Heyetinize söyleyeceğim şudur; siz bizi yargılamayı bırakın. Biran önce bu sahte CD’leri üretip bizlere iftira atan ve özgürlüğümüzü çalan kişileri bulun ve onları yargılayın. işte Türkiye’de adalet o gün tecelli edecektir.”
06 Ekim 2011 22:52
bir suçlamanın savunması böyle ise…. hala serbet değilse hayretler içindeyim…. kafam karıştı adalet anlayışı değiştimi…
03 Kasım 2011 20:09
Siz, gelin bir de bu Özel Görevli Mahkemeleri izleyin, daha neler neler duyup, göreceksiniz. İkiz amirallere, “ikiz kardeşsiniz de neden biriniz daha az,
diğeriniz daha çok suç işlediniz” şeklinde soru soran savcıların oynadığı komedi türünden tiyatroyu izleyin.
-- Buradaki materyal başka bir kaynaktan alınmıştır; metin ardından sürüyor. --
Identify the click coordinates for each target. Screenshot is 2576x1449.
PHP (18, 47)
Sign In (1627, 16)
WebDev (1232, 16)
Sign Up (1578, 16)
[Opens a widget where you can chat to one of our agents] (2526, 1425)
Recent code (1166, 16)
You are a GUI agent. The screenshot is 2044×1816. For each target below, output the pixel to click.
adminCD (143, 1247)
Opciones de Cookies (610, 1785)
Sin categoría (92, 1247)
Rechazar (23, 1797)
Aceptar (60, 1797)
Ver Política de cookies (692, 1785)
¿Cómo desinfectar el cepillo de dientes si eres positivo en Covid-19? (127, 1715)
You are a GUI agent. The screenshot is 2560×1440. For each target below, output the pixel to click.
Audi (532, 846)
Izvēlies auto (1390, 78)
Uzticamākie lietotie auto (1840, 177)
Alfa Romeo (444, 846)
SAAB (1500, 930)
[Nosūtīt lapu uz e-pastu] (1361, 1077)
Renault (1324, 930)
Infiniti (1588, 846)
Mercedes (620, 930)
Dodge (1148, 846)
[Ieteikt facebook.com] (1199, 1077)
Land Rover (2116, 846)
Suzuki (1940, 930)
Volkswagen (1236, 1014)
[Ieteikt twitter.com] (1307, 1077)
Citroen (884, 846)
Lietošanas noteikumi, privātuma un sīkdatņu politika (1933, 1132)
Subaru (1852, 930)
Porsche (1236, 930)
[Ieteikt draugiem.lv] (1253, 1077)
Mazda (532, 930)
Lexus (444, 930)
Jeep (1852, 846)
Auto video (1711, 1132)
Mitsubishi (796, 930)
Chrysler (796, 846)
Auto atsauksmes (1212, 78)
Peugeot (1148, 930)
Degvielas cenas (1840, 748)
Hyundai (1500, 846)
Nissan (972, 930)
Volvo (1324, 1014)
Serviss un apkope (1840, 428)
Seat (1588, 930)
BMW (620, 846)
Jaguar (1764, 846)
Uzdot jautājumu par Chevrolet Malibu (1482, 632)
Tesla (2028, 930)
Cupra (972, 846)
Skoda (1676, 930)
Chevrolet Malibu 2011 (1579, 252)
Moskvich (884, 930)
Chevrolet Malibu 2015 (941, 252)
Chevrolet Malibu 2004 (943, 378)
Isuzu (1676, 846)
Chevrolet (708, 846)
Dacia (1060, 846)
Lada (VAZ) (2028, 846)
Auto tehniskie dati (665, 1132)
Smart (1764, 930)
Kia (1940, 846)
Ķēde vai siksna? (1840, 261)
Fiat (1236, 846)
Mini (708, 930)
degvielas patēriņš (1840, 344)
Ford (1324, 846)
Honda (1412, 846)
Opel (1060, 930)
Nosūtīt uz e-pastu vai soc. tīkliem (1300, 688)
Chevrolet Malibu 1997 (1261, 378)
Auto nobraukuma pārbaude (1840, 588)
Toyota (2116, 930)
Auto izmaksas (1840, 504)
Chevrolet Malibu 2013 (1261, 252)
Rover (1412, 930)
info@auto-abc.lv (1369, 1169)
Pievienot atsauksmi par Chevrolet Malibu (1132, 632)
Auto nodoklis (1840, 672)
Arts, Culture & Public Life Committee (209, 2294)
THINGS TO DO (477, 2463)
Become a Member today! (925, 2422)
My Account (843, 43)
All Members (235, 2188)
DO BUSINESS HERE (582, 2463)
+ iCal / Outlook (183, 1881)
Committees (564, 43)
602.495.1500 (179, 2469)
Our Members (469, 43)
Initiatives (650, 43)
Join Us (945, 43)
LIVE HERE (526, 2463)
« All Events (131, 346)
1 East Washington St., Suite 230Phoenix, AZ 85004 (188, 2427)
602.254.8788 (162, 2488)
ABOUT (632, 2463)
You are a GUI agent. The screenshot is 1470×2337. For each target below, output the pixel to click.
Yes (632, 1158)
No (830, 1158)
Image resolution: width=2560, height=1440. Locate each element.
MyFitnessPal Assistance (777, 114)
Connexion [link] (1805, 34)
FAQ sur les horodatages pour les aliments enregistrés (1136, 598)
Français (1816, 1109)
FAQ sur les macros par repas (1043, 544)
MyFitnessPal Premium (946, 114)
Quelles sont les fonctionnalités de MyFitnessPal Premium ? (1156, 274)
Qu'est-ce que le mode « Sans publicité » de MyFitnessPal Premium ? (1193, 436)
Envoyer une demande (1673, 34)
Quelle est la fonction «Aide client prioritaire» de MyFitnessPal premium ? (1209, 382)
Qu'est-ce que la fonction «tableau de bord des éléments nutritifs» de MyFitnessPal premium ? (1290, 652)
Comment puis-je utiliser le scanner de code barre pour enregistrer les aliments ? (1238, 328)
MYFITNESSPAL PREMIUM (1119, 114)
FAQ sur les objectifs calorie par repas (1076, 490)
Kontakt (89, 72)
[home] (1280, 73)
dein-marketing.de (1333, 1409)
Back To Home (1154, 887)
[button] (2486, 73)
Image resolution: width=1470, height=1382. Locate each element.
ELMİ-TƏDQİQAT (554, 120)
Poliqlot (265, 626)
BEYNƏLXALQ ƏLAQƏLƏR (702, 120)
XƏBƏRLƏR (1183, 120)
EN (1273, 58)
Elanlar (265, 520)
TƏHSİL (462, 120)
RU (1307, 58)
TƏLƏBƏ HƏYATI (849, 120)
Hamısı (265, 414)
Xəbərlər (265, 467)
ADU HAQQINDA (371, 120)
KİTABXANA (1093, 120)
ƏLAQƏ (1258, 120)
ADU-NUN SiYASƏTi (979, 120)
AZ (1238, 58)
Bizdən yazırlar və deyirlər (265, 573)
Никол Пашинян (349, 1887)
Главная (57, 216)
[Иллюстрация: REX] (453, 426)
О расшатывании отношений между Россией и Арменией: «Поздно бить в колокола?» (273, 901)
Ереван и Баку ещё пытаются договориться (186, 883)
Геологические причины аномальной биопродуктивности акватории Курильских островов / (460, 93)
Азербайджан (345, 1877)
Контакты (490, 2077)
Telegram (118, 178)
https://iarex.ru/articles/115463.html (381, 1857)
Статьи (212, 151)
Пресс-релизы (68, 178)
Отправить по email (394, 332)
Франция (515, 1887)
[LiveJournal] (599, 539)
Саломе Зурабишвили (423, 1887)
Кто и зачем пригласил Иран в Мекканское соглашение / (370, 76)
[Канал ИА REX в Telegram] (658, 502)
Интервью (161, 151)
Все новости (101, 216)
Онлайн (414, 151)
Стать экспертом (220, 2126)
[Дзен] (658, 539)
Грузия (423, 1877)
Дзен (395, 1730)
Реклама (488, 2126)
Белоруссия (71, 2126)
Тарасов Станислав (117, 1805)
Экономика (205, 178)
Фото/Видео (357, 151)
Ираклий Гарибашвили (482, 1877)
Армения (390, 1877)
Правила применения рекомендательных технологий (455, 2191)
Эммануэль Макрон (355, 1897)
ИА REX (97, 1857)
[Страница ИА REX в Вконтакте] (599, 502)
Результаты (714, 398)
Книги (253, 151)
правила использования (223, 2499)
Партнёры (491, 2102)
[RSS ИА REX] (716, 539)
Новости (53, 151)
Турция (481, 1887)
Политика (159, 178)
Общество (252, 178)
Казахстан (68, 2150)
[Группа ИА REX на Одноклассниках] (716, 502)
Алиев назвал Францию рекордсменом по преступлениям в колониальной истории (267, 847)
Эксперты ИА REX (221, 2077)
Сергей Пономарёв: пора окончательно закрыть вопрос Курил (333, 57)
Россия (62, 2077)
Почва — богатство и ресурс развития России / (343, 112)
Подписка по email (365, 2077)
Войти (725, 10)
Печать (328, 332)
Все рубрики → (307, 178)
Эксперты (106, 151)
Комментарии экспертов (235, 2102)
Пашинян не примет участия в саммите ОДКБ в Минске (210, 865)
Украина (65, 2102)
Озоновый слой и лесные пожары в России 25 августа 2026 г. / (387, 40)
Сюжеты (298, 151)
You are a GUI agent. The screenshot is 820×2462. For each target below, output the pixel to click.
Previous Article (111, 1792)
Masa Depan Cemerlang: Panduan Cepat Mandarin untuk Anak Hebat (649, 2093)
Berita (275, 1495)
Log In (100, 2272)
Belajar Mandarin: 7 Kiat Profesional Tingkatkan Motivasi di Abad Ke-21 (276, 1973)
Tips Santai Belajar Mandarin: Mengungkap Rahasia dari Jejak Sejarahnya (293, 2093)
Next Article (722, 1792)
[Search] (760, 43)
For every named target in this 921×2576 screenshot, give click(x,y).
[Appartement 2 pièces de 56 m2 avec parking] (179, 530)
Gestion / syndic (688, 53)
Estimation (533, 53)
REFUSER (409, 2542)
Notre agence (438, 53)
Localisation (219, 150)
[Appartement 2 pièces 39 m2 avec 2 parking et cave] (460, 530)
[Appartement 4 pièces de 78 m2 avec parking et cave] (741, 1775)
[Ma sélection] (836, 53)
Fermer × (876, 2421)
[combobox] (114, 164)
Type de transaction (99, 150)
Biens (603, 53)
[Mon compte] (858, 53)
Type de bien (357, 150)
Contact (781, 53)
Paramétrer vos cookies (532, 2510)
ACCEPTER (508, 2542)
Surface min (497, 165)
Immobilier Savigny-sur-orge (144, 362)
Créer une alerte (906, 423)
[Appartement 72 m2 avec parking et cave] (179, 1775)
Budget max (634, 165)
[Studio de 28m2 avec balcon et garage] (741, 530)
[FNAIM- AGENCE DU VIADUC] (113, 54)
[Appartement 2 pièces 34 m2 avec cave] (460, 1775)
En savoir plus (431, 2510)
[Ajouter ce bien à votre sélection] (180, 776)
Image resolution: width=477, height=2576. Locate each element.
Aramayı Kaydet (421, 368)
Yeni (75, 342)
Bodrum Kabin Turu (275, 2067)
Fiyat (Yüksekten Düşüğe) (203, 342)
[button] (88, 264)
O zaman kafanızın karışması hangi boyuta gelecek, görürüz.
03 Ocak 2014 08:31
deniz komodor barbaros buyuksaganak benim 2006 yilinda aksaz deniz ussunden muavenet gemisi komutanimdir.bu insan herseyden once ataturk ilke ve inkilaplarina sonuna kadar bagli serefli be haysiyetli bir insandir.hakkindaki butun iddialari olabilicek en somut orneklerle ispat etmesine karsi hala devletin mahkemesinin israrla bu onurlu subayi ieride tutmasini aklim vicdanim almiyarak hayretle izliyorum.komutanim insallah en kisa zamanda ozgurlugunuz size ve sizin gibi serefli subaylara geri verilir.
06 Ocak 2014 18:53
Sayın Özer,zaten içeride tutsak edilen tüm subaylarımız Atatürk ilke ve devrimlerine sonuna kadar bağlı oldukları için hedef seçildiler,Yargıtay’daki duruşmalarda avukatlar sahtekarlıkları tek tek ispat ettikleri zaman hakimler artık kendilerini tutamayıp gülüyorlardı,hele Kardak kahramanı alb.Ali Türkşen’in darbe planı hazırladığı söylendiği saatte TRT de canlı yayında olduğu sunumla ispatlandığı zaman kendilerini iyice tutamadılar gülmeye başladılar,buna rağmen Ali Türkşen de mahkum oldu.Bu davaların hukuki değil siyasi davalar olduğu şu andaki gelişmelerden de belli değil mi ?
12 Temmuz 2014 12:14
Hüseyin özer söylediğin her kelimeye katiliyorum Barbaros albay 2006 da muavenet te benimde komutanim di. Suçlanacak birisi hic değil. Zaten ispat etmiş sucsuzlugunu. Allah yardimcisi olsun.